| Exercise materials |
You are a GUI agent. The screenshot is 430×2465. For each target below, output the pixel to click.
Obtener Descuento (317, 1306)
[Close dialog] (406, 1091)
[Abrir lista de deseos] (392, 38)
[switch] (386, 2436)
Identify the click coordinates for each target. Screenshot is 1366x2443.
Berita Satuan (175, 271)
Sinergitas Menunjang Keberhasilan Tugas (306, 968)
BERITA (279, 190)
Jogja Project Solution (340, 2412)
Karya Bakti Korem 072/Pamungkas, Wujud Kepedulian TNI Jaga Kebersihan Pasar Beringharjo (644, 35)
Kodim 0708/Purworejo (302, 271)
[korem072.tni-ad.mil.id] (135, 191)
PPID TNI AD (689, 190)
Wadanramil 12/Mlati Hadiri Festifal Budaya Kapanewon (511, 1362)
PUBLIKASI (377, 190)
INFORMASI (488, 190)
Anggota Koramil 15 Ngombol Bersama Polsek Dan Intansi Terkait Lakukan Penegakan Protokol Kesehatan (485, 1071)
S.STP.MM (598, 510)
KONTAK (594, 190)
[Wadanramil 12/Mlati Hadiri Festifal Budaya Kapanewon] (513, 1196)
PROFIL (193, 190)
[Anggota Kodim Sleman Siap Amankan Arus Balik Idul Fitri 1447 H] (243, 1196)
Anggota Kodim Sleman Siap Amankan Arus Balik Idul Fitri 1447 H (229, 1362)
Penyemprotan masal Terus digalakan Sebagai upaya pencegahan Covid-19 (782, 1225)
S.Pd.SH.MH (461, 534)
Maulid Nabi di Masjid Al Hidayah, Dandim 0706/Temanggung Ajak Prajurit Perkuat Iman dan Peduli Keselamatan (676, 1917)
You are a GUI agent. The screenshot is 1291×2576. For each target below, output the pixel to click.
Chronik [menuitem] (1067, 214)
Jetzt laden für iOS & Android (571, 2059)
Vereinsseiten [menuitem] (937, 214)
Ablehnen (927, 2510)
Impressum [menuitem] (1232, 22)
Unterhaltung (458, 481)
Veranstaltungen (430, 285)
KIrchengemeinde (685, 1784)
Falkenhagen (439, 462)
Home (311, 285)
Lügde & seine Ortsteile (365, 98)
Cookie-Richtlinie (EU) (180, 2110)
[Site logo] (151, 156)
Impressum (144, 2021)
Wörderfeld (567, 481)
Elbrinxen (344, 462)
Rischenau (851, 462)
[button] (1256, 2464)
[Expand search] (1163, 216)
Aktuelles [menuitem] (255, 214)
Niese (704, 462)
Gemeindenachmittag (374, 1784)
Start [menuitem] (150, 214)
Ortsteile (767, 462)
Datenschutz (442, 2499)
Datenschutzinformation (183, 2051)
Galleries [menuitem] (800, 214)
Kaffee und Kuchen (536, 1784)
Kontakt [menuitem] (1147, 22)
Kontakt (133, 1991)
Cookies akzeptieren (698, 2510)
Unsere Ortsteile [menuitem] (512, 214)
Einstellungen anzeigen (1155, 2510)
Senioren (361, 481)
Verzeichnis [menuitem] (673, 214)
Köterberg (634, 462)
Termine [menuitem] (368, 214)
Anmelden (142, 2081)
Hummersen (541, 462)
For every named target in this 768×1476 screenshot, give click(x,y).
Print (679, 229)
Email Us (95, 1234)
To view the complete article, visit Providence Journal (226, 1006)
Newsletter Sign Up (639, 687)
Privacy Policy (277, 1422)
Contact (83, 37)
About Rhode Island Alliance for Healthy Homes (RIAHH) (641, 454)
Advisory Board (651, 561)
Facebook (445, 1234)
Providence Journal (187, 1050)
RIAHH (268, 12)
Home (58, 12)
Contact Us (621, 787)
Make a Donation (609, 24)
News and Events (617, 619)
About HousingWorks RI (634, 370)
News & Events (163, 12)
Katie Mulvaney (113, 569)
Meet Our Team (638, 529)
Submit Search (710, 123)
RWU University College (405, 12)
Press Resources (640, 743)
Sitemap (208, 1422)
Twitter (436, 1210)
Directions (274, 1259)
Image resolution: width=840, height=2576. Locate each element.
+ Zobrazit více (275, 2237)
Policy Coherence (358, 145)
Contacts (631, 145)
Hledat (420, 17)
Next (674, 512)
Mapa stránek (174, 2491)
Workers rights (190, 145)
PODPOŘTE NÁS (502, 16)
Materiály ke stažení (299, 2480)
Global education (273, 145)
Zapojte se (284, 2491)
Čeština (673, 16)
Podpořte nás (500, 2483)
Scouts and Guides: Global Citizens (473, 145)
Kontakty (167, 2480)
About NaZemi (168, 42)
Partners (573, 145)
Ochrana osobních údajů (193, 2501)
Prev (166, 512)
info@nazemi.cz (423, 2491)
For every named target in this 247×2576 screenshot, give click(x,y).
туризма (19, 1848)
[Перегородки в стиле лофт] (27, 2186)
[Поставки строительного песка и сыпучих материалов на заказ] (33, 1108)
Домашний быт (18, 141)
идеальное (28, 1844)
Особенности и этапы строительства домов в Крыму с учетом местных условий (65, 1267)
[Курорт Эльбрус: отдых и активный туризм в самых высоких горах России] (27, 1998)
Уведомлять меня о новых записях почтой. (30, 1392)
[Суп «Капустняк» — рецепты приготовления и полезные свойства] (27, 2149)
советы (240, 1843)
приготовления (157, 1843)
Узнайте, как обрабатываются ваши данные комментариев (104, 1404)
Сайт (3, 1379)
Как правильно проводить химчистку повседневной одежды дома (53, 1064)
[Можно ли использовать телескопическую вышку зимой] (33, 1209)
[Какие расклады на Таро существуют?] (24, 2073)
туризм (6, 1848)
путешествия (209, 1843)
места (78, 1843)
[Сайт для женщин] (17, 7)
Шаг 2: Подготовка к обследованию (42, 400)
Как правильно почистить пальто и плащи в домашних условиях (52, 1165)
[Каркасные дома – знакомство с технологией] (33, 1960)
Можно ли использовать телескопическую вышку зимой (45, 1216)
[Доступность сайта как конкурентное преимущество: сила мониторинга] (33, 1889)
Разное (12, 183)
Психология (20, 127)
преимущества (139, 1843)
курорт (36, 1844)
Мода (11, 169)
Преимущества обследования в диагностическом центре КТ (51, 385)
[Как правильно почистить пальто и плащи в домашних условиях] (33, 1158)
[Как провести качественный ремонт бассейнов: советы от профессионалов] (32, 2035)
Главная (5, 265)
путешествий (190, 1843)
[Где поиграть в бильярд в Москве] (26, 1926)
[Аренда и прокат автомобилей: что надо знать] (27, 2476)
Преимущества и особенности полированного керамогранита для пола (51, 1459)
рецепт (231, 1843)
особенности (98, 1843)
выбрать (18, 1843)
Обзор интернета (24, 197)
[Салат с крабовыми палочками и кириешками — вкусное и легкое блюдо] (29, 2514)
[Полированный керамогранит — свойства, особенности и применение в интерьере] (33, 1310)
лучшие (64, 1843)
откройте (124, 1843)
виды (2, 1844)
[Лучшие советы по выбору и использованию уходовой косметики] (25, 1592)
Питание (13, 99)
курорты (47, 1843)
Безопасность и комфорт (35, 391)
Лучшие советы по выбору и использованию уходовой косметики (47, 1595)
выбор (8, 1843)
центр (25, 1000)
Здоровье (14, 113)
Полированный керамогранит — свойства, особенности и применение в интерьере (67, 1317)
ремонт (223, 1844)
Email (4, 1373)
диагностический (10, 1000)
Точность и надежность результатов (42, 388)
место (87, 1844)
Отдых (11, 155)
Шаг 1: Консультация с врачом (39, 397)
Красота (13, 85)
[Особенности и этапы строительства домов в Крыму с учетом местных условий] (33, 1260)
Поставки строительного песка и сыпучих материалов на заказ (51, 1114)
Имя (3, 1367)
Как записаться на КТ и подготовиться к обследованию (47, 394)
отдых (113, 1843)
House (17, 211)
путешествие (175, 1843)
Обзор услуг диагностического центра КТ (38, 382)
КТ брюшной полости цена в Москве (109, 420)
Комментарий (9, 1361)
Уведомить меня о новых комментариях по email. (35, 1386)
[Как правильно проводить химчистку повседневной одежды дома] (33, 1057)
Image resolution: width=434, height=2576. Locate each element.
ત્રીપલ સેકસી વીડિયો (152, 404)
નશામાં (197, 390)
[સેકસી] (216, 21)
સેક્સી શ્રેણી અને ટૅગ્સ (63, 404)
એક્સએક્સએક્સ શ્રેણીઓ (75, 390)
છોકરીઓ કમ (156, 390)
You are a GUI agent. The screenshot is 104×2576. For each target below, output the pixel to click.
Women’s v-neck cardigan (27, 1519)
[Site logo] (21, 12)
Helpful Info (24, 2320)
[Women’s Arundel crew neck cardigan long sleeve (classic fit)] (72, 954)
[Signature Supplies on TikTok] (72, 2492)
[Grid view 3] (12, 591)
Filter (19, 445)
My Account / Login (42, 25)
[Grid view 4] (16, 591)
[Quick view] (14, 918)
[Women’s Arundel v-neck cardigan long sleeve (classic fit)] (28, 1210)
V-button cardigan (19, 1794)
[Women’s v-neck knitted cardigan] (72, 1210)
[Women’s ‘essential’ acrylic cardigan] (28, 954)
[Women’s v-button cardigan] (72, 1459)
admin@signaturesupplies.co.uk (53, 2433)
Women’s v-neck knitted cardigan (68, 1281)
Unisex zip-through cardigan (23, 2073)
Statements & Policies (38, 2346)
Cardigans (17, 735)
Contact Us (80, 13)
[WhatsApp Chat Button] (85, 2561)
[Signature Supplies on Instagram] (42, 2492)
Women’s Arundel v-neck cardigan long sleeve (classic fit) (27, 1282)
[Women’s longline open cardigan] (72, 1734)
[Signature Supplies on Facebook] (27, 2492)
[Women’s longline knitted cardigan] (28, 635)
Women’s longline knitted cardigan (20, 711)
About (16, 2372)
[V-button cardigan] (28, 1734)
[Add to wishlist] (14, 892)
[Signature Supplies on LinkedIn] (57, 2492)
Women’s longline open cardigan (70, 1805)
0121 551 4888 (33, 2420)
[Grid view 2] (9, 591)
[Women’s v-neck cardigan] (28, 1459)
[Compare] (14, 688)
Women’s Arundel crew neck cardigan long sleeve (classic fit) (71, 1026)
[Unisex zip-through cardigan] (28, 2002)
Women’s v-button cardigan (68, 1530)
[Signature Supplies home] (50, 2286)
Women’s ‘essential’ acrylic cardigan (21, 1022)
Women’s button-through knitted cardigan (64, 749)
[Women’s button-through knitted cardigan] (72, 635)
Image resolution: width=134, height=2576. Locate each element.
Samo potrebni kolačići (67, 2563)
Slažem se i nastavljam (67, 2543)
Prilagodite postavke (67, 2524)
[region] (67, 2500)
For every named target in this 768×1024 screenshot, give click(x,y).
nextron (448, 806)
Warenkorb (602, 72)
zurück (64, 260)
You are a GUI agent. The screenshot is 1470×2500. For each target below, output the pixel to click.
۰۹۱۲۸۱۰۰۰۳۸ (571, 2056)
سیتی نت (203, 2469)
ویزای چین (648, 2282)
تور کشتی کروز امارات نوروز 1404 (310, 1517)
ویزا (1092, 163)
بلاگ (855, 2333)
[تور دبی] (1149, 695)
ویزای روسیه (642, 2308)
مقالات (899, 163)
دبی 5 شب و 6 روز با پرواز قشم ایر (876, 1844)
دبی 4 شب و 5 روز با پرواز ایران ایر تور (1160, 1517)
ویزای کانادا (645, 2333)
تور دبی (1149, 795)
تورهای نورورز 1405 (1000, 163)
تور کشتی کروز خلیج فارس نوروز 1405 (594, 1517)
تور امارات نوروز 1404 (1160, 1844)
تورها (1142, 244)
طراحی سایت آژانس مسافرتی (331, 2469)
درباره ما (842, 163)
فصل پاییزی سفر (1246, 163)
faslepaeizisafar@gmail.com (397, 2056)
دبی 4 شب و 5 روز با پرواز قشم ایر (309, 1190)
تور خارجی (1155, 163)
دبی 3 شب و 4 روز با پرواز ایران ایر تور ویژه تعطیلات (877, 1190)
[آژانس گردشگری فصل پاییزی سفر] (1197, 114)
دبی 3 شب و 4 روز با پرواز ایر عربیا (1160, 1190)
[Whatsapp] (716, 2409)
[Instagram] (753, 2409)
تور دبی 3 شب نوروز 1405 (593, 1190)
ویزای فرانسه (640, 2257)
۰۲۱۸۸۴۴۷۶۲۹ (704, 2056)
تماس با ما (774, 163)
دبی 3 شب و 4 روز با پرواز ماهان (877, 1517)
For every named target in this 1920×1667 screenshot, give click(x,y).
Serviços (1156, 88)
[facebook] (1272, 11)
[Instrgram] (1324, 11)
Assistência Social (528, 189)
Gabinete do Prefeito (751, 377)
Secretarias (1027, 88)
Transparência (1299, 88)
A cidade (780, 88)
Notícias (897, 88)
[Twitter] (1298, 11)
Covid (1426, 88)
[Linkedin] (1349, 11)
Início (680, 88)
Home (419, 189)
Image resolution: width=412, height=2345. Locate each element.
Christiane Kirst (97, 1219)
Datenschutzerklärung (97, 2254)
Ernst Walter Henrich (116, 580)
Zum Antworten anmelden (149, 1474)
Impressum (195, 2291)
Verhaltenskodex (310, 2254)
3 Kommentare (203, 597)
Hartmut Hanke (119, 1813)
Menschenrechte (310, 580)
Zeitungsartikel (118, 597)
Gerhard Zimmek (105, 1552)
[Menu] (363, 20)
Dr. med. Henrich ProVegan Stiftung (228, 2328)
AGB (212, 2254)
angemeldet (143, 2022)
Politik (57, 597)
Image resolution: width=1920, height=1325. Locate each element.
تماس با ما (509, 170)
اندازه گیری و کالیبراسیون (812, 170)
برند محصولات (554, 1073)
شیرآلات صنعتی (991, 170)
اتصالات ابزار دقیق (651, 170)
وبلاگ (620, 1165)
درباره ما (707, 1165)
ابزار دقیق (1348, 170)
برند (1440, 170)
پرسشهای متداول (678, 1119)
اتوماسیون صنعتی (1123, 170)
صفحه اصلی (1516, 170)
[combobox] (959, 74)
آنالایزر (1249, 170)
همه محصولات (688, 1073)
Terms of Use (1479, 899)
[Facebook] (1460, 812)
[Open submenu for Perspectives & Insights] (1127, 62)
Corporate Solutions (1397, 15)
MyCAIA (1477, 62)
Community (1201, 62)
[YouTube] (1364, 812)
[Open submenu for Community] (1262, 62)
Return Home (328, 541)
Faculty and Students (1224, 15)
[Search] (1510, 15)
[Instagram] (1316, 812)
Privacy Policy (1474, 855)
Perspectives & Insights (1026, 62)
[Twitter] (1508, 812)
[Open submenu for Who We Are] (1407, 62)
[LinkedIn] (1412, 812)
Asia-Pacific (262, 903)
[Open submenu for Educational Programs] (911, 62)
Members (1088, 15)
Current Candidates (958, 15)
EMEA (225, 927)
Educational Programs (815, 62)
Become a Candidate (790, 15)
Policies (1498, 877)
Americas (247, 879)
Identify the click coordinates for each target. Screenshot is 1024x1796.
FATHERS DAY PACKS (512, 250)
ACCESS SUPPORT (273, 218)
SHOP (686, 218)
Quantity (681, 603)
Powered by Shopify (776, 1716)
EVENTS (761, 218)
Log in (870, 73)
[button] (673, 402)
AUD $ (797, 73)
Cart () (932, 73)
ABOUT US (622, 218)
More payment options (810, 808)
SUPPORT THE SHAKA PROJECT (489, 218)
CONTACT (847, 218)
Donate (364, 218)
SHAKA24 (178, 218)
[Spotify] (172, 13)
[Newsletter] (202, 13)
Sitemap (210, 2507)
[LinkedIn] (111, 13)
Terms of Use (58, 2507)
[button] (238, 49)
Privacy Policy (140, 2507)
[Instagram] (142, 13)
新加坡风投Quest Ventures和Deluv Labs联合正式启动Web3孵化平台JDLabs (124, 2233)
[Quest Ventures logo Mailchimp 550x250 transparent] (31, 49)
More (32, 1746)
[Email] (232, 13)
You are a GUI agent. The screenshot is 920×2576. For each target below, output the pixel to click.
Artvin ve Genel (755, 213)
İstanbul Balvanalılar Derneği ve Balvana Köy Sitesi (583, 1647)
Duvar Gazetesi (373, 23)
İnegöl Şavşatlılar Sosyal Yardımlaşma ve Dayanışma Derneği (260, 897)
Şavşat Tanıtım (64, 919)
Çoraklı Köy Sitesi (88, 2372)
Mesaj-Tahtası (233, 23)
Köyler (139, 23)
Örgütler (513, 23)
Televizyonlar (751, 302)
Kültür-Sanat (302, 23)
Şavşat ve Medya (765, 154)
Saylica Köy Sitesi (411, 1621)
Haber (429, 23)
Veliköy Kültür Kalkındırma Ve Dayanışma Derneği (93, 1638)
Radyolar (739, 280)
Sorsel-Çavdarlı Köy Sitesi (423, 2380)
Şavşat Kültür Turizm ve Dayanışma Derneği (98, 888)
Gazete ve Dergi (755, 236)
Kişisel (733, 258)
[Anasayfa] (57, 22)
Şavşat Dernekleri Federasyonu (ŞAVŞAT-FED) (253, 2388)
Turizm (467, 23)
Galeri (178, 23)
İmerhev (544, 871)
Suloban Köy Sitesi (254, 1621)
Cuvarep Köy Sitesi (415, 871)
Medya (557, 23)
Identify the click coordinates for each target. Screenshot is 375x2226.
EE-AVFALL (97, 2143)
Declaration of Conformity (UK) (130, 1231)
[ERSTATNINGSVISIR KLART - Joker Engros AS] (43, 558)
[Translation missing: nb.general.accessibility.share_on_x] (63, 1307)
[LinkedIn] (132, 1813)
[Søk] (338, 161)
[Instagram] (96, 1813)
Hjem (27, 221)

| Exercise requirements |
Word for word, restate the lines of the data above that fall between the line holding "شیرآلات صنعتی (991, 170)" and the line holding "[Instagram] (1316, 812)", inclusive, and no other lines.

| Exercise response |
شیرآلات صنعتی (991, 170)
اتصالات ابزار دقیق (651, 170)
وبلاگ (620, 1165)
درباره ما (707, 1165)
ابزار دقیق (1348, 170)
برند (1440, 170)
پرسشهای متداول (678, 1119)
اتوماسیون صنعتی (1123, 170)
صفحه اصلی (1516, 170)
[combobox] (959, 74)
آنالایزر (1249, 170)
همه محصولات (688, 1073)
Terms of Use (1479, 899)
[Facebook] (1460, 812)
[Open submenu for Perspectives & Insights] (1127, 62)
Corporate Solutions (1397, 15)
MyCAIA (1477, 62)
Community (1201, 62)
[YouTube] (1364, 812)
[Open submenu for Community] (1262, 62)
Return Home (328, 541)
Faculty and Students (1224, 15)
[Search] (1510, 15)
[Instagram] (1316, 812)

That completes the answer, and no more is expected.